Dall’altro lato c’era il tema del personaggio, un misto di rancore e di nostalgia, ma soprattutto una profonda disperazione: sapevo bene quali erano i sentimenti che animavano il personaggio, ma al momento di scrivere mi lasciavo andare al piacere della parola, ad allargare gocce che cadevano fino a farle diventare pozze, includevo salti tonali, brusche cadute di suono, frasi spezzate a metà. Sono partito da Coltrane, ma poi ho esasperato sempre di più il drumming e le improvvisazioni, un po’ come fanno oggi The Sons of Kemet.

Nel tuo libro emerge una forte e dolorosa denuncia della devastazione del mare, del suo essere ridotto a pattumiera. C’è un elenco di rifiuti che occupa ben tre pagine del romanzo.
E mi sono pure tenuto, visto che l’entità del disastro è incommensurabile. Solo per fare un “piccolo” esempio, nel 1997 la nave container Tokio Express a causa di una tempesta ha rovesciato in mare 4.756.940 pezzi di Lego che ancora oggi vengono trovati e raccolti in giro per il mondo, (i ritrovamenti vengono denunciati sulla community Lego Lost At Sea ) milioni di pezzi di plastica indistruttibile… Per focalizzare l’attenzione ho usato la tecnica antica dell’elenco, come quello lunghissimo delle navi degli Achei nell’Iliade. Umberto Eco, ne “La vertigine della lista”, diceva che l’elenco si usa quando si vuole rappresentare qualcosa di cui non si conoscono i confini. Ci sono continenti di rifiuti che galleggiano nel mare, soffocano l’acqua, uccidono i pesci. Pensa che, pochi mesi dopo l’incidente della Tokio Express, un’altra nave container si è arenata al largo della Sicilia: e noi abbiamo avuto le coste sommerse da un milione di sacchetti di plastica di un supermercato irlandese con la scritta “Help protect the environment”.
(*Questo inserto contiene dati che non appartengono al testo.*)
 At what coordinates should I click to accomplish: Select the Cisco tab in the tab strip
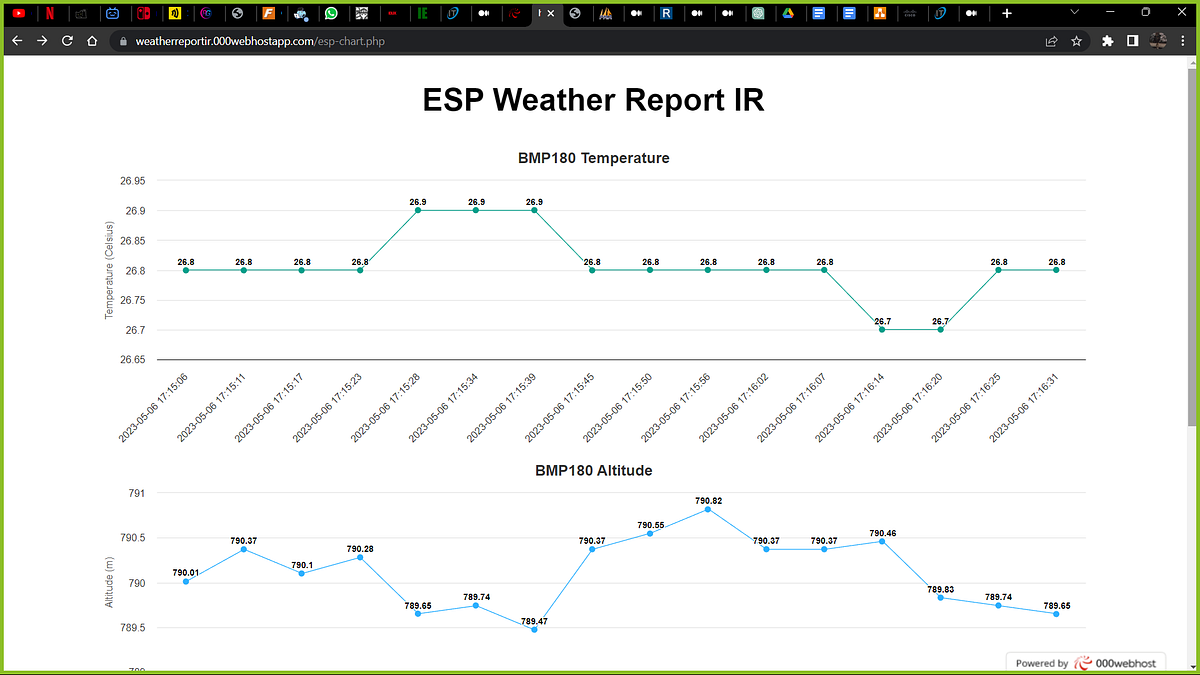(910, 13)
Ma il mare di Arturo Belluardo è anche un immondezzaio di corpi, una tomba liquida…
Ogni volta che mi faccio una nuotata, che faccio snorkeling cercando cernie e attinie, non posso non pensare a quello che è diventato il Canale di Sicilia, un cimitero della disperazione. Tutte quelle persone che sono annegate cercando di approdare alle nostre spiagge in cerca di una vita migliore. E’ come nuotare nell’orrore. Dopo aver letto “La frontiera” di Alessandro Leogrande, la descrizione dei corpi sott’acqua, delle singole pose dei corpi sott’acqua, ho capito che anch’io dovevo prendere posizione con le mie parole: credo che il raccontare cosa accade sia molto più efficace delle immagini di un reportage, le immagini spariscono nel blob mediatico, le parole ti scavano dentro.
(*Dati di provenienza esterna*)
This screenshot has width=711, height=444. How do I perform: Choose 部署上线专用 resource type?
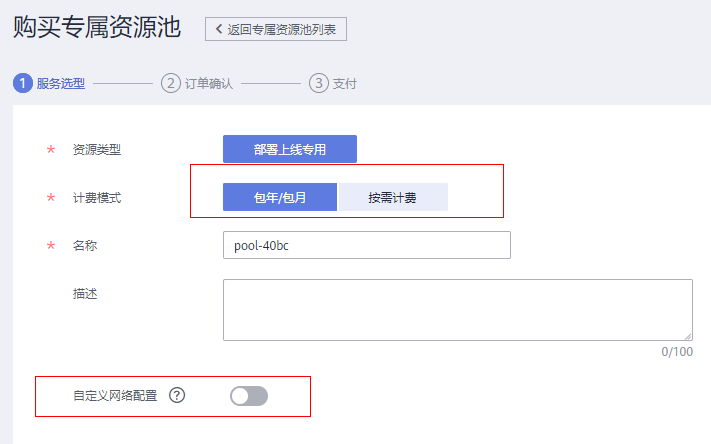pyautogui.click(x=289, y=149)
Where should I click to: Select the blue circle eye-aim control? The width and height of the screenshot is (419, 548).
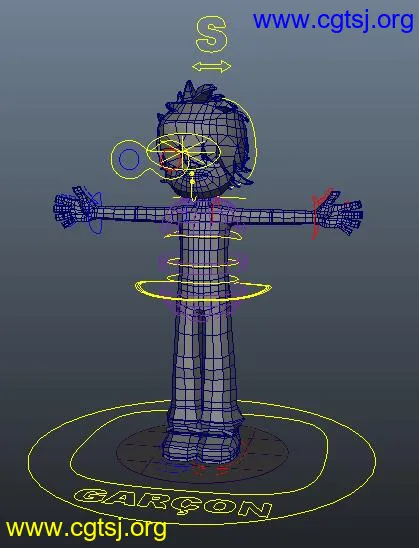click(129, 159)
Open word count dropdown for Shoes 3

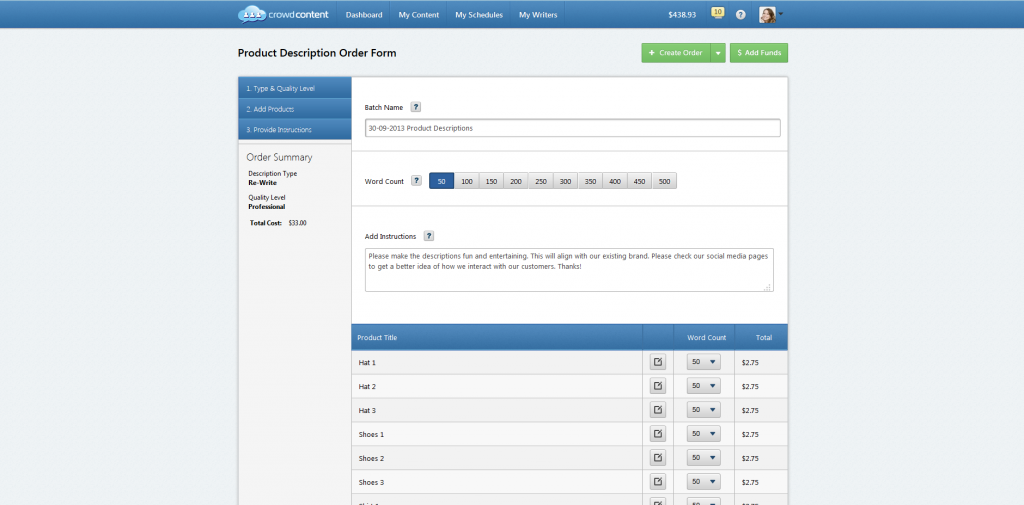(704, 482)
E a proposito di migranti, di migranti respinti, nel tuo libro appare pure un Ministro della Paura che parla come Salvini.
Ho finito di scrivere questo libro in piena pandemia, quando dell’emergenza migranti non importava più a nessuno e mi chiedevo se sarebbe stato considerato datato o retorico il mio obiettivo puntato sul dramma. Poi qualche giorno fa, Salvini se n’è uscito con il solito tweet contro gli sbarchi, e io gli faccio rispondere dalla mia personaggia, Sibilla Leone:

“Ma cu sì tu che ci vieni a insegnare a niautri come si trattano i mischinazzi? Noi, le persone che vengono qua le abbiamo sempre abbracciate, portate a casa. E se avevamo un pane gliene abbiamo dato metà, e se ne avevamo metà gliene abbiamo dato un quarto, e se non avevamo pane gli abbiamo dato un tetto e la paglia dove dormire. I loro picciriddi sono i nostri picciriddi, non sono canuzzi di cagna bastarda, canuzzi superchi da annegare in un fusto di petrolio. I picciriddi sono picciriddi, e ce lo dice una che picciriddi non ce ne ha”.
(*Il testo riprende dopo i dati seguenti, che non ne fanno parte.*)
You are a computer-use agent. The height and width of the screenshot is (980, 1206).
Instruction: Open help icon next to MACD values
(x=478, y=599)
L’avvocato, il protagonista del tuo libro, subisce una catarsi, una mutazione profonda, scopre la pietà. Che fine ha fatto oggi?
Ha capito che la pietà in sé, se non è accompagnata dalla responsabilità di essere uomini, serve a poco. Probabilmente si è imbarcato come volontario su ResQ o gli ha donato tutti i suoi soldi.